Immediately I heard of their arrival [of these « unfortunate men who were transported from Canada »] in the port, […] I went aboard the Buffalo, their prison ship. I was much gratified to hear the testimony in their favour from every officer over them. We consoled these poor men, many of them married, many having families, others of good birth. We heard their confessions, and a place was fitted up with a little chapel which they adorned with pious pictures brought from their homes. Alas, how I felt for these poor people as I stood before the altar[23].
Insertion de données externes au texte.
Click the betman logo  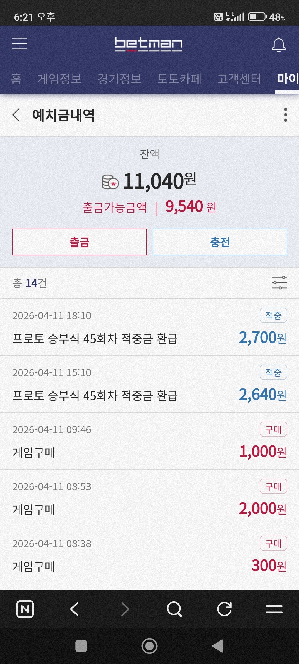click(149, 44)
Les officiers français (en tant que Français[24]) et les membres du haut clergé de Sydney (en tant que catholiques) n’étaient pas seuls à déplorer le sort des Patriotes bas-canadiens. Parce qu’ils cultivaient un certain ressentiment envers la couronne britannique, les Australiens d’origine irlandaise appuyaient généralement leur cause[25]. Au-delà de ces affinités de langue et de religion et de ces solidarités forgées à travers les luttes politiques, il faut remarquer que des protestants et des Anglais de tendance libérale prenaient également leur défense. Des journaux locaux connus pour leurs positions plus progressistes se demandaient si le gouvernement colonial ne ferait pas mieux de les traiter avec davantage de douceur[26] plutôt que de les destiner, comme cela était prévu, à l’île Norfolk, une colonie pénitentiaire tristement célèbre pour son extrême violence et, pour cette raison, surnommée « l’Enfer sur terre » (« Hell on earth[27] »).
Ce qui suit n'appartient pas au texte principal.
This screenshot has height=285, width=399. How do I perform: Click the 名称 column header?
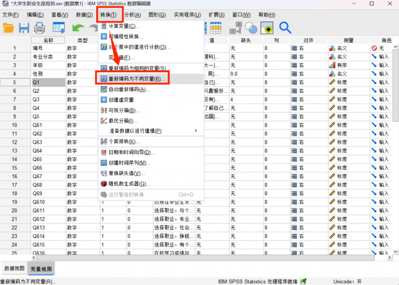[x=48, y=40]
C’est ainsi que, bien que certaines personnes n’aient pas caché leur crainte ou leur mépris, la population australienne plaignait en règle générale les malheurs des prisonniers bas-canadiens[28]. Certes, pouvait-on lire dans certains articles, un crime est un crime, et le révolutionnaire comme le voleur doit s’attendre à recevoir une peine rigoureuse, au risque autrement de compromettre la paix sociale[29]. Certes, ajoutait-on, le châtiment infligé aux Bas-Canadiens était bien doux en comparaison du sort qui leur aurait été réservé s’ils avaient vécu au temps du vicomte Castlereagh[30]. Cependant, plusieurs jugeaient que le bannissement représentait déjà en soi un châtiment suffisant, sans qu’il soit nécessaire de lui rajouter une durée indéterminée d’incarcération dans un camp de travail, ou pire encore, un internement au bagne de l’île Norfolk. « The great object of their transportation was to remove them out of the way, and so prevent their doing more mischief— this attained by their banishment ; and any greater degree of severity being inflicted upon them, we still look upon as vengeance rather than justice[31]. » En conséquence, on invitait le pouvoir colonial à faire preuve de retenue envers les prisonniers bas-canadiens.
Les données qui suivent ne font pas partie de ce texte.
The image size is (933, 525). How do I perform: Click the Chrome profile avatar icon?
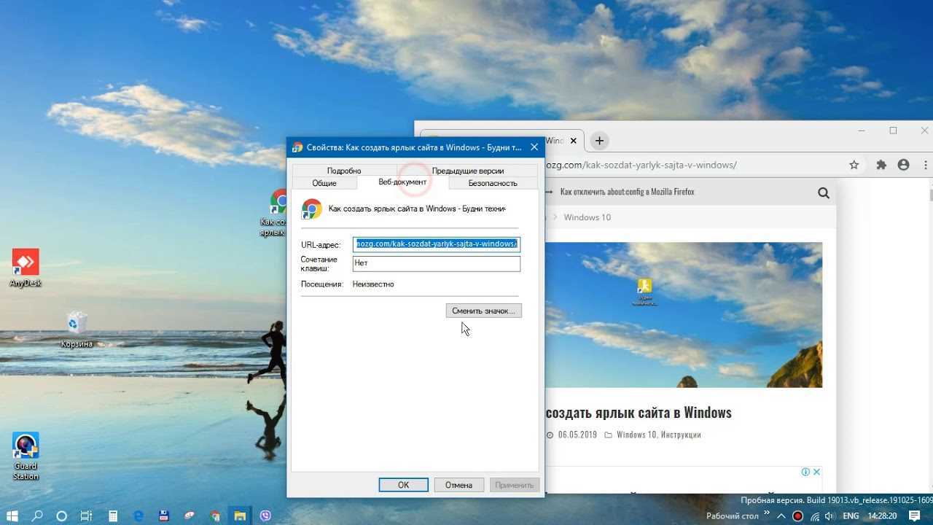(x=904, y=166)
Dans une longue lettre parue en mars 1840 dans le Sydney Monitor and Commercial Advertiser, un collaborateur assidu des journaux australiens se cachant sous le pseudonyme de Castigator rappelait que les détenus bas-canadiens n’avaient jamais fait de mal à personne dans la colonie de la Nouvelle-Galles du Sud. Les envoyer au bagne de l’île Norfolk aurait par conséquent constitué, selon lui, un geste d’une cruauté excessive[32]. Les éditeurs du Sydney Monitor and Commercial Advertiser se disaient, dans une note en fin de texte, en parfait accord avec ce texte, eux qui étaient bien connus pour leurs éditoriaux répétés en faveur des ouvriers et des prisonniers[33]. Comme son nom l’indique, Clementinus croyait, tout comme Castigator, que la douceur était de mise : « I would not for a moment argue that rebellion and open defiance of the laws should go unpunished, but I do think that the infliction of these unfortunate Canadian rebels has already been sufficiently severe[34]. »

Quand les Bas-Canadiens auront évité leur envoi à l’île Norfolk et seront transférés à Longbottom, la dénonciation de leur incarcération ne cessera pas. Le père Brady se scandalisait que des gens si humbles et si bons puissent être écrasés par une sentence aussi excessive, au lieu d’être libres de vaquer à leur guise sur tout le territoire. Ils avaient perdu, s’attristait-il, leurs maisons dans les flammes, ils avaient été arrachés de leurs familles et mis au fer, ils avaient connu cinq longs mois d’une traversée éprouvante[35]. N’avaient-ils pas été suffisamment punis ? Croyant que les Bas-Canadiens, pour la plupart bien éduqués et aptes au métier de cultivateur, feraient des colons fort respectables[36], le Sydney Monitor and Commercial Advertiser invitait les autorités à faciliter la réunion de leurs familles en Nouvelle-Galles du Sud afin qu’ils puissent devenir des sujets à part entière de la colonie[37]. Les imaginant rompus au travail de défrichement, le conservateur Sydney Herald les jugeait, à tout prendre, bien meilleurs que les « wild and ignorant Irishmen[38] ». Il pressait à son tour le gouvernement de les traiter avec clémence et de les placer sur des fermes afin de les intégrer rapidement à la société australienne.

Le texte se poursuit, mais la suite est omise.